BEGIN Data supplied
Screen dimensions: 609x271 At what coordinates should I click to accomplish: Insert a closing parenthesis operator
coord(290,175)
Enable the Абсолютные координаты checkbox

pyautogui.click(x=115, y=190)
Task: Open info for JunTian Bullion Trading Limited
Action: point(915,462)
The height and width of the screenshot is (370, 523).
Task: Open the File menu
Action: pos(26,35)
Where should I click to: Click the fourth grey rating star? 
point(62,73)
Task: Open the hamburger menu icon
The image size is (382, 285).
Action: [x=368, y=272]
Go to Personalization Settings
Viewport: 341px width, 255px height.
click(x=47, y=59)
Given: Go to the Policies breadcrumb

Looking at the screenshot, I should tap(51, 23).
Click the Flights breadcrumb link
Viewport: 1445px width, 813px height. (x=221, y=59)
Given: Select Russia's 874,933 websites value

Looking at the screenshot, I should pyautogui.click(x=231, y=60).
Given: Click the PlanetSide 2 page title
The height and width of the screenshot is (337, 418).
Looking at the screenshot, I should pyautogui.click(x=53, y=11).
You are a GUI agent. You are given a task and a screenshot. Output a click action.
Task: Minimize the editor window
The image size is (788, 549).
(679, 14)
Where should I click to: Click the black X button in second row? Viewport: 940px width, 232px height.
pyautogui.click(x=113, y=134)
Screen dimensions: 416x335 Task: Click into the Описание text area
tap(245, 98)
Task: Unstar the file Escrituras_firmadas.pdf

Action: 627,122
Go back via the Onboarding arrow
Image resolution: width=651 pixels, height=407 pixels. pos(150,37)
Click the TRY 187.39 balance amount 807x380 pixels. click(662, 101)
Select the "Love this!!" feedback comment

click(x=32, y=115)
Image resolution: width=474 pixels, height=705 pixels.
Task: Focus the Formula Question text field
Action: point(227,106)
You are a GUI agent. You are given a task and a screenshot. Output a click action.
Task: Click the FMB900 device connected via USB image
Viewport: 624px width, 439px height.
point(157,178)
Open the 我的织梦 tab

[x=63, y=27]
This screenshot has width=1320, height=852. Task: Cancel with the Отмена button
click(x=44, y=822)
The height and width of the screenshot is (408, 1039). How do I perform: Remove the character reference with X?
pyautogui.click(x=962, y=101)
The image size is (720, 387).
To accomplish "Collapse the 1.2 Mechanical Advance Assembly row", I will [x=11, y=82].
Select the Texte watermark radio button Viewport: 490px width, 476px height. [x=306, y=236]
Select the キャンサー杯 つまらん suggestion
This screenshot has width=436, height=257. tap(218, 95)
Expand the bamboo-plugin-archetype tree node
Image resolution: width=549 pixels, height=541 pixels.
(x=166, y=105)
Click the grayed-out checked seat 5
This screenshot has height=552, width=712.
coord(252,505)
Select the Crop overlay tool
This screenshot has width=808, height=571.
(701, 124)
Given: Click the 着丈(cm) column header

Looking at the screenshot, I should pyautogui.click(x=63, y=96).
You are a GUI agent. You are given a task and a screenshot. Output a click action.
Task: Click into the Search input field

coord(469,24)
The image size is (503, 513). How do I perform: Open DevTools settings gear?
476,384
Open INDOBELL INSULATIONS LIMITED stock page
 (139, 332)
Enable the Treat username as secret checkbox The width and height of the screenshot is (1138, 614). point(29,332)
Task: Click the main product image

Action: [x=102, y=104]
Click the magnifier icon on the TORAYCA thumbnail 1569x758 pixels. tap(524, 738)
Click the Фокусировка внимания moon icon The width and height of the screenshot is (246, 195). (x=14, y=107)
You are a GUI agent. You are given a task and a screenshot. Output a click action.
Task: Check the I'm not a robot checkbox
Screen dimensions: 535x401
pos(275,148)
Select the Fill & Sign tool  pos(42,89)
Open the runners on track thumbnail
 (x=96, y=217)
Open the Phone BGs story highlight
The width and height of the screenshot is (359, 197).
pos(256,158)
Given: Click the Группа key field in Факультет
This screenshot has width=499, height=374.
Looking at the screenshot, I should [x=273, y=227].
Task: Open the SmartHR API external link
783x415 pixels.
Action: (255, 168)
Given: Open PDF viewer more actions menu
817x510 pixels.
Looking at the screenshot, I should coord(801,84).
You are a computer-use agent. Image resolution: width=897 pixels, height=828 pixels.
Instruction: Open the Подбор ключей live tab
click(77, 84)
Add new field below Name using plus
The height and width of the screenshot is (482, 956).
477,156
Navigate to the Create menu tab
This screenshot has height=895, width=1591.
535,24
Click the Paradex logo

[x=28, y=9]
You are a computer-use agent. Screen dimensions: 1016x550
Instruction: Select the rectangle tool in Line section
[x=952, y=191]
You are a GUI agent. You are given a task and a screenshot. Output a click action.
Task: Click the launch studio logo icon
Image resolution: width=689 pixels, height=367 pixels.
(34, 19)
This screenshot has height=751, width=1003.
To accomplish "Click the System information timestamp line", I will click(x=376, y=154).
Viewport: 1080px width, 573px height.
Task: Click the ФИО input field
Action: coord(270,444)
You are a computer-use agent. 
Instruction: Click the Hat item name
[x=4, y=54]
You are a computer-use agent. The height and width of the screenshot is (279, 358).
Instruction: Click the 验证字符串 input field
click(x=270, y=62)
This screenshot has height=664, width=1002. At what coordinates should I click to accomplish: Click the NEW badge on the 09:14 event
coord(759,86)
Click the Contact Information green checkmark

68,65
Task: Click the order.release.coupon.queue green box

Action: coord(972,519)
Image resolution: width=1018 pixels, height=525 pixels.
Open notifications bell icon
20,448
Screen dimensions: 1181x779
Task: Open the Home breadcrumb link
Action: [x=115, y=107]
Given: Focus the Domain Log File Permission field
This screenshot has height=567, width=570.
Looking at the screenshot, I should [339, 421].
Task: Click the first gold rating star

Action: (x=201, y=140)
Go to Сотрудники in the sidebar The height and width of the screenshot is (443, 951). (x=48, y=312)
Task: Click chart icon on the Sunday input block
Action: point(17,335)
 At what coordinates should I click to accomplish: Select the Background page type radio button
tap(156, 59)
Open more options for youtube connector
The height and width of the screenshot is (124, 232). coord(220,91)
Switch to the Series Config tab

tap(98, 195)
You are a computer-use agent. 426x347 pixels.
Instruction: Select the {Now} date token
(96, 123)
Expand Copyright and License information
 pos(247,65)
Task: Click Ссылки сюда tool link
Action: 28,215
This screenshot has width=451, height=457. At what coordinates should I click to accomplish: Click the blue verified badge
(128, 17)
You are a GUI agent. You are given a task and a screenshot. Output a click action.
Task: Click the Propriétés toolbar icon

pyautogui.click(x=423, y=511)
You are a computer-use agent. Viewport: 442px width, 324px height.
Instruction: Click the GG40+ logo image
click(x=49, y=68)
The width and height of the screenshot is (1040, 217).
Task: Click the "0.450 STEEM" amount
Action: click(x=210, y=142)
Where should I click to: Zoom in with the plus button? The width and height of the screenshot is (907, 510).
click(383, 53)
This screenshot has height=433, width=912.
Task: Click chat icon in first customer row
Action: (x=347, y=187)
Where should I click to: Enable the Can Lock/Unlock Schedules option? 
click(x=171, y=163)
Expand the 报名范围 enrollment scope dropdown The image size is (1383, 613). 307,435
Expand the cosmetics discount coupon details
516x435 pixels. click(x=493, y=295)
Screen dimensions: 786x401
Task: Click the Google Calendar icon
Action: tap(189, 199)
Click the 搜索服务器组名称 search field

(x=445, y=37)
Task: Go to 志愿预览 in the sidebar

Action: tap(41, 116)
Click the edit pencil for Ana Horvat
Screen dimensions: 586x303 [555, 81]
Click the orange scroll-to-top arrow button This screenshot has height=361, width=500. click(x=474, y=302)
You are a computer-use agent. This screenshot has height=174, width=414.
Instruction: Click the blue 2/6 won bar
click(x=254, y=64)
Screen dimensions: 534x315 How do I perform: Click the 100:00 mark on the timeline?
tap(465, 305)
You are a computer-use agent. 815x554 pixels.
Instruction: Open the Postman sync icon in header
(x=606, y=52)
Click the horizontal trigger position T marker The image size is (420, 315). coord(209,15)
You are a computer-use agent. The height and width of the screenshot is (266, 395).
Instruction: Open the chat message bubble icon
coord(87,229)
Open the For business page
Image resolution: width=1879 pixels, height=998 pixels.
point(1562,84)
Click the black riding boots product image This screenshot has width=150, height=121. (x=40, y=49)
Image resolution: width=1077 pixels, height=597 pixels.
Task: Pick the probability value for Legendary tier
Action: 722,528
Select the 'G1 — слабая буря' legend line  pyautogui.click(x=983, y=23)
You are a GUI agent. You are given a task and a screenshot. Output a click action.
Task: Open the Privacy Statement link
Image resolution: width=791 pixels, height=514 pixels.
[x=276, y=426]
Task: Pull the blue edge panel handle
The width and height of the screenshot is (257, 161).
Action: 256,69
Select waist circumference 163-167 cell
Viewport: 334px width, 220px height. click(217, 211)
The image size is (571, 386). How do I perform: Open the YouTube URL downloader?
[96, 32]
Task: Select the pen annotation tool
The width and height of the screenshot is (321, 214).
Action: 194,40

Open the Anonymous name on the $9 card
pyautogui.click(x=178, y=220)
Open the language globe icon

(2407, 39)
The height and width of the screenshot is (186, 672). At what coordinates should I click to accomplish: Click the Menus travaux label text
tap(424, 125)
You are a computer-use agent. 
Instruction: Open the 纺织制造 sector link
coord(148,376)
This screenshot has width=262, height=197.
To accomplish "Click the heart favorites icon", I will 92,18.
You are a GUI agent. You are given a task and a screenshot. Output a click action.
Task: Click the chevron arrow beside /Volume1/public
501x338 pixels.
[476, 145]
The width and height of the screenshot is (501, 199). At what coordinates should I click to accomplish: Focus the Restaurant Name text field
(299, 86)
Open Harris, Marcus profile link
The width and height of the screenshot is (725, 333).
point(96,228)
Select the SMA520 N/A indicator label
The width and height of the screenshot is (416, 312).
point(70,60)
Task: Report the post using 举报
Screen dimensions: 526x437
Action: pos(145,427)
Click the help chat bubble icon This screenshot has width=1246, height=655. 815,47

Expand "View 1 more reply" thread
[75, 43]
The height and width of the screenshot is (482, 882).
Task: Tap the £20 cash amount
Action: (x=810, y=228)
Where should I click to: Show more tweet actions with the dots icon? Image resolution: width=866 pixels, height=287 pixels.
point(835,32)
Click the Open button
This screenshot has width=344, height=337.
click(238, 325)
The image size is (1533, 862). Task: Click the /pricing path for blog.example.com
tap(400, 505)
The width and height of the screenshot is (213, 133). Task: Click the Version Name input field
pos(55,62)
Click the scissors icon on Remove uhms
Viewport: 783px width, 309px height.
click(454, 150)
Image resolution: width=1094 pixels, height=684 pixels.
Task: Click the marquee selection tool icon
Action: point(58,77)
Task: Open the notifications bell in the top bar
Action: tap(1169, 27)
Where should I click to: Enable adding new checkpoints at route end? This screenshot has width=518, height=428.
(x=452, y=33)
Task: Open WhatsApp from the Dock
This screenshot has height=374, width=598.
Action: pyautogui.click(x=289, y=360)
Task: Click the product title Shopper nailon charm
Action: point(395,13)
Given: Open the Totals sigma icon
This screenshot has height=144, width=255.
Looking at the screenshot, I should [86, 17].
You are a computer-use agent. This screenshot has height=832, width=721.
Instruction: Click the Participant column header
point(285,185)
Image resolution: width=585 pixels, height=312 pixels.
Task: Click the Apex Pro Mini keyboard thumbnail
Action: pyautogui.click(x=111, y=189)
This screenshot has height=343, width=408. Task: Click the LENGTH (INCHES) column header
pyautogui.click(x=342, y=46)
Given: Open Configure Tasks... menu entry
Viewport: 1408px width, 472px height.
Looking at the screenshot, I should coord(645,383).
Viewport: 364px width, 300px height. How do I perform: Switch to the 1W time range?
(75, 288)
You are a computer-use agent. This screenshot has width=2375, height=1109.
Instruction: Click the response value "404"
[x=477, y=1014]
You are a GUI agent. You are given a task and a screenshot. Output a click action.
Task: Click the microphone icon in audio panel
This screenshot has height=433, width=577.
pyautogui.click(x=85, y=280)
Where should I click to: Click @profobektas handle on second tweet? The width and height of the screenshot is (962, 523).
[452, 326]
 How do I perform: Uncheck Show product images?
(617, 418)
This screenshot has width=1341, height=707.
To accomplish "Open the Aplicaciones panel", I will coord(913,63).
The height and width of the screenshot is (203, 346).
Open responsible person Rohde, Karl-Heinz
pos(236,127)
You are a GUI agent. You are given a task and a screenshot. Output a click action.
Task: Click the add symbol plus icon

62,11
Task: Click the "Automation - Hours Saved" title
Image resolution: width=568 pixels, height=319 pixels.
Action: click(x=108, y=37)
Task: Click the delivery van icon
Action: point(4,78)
END Data supplied
What to do:
Considering only lines that contain the word "panel", say how many there are in the data, with no other text.

Solution to the exercise:
3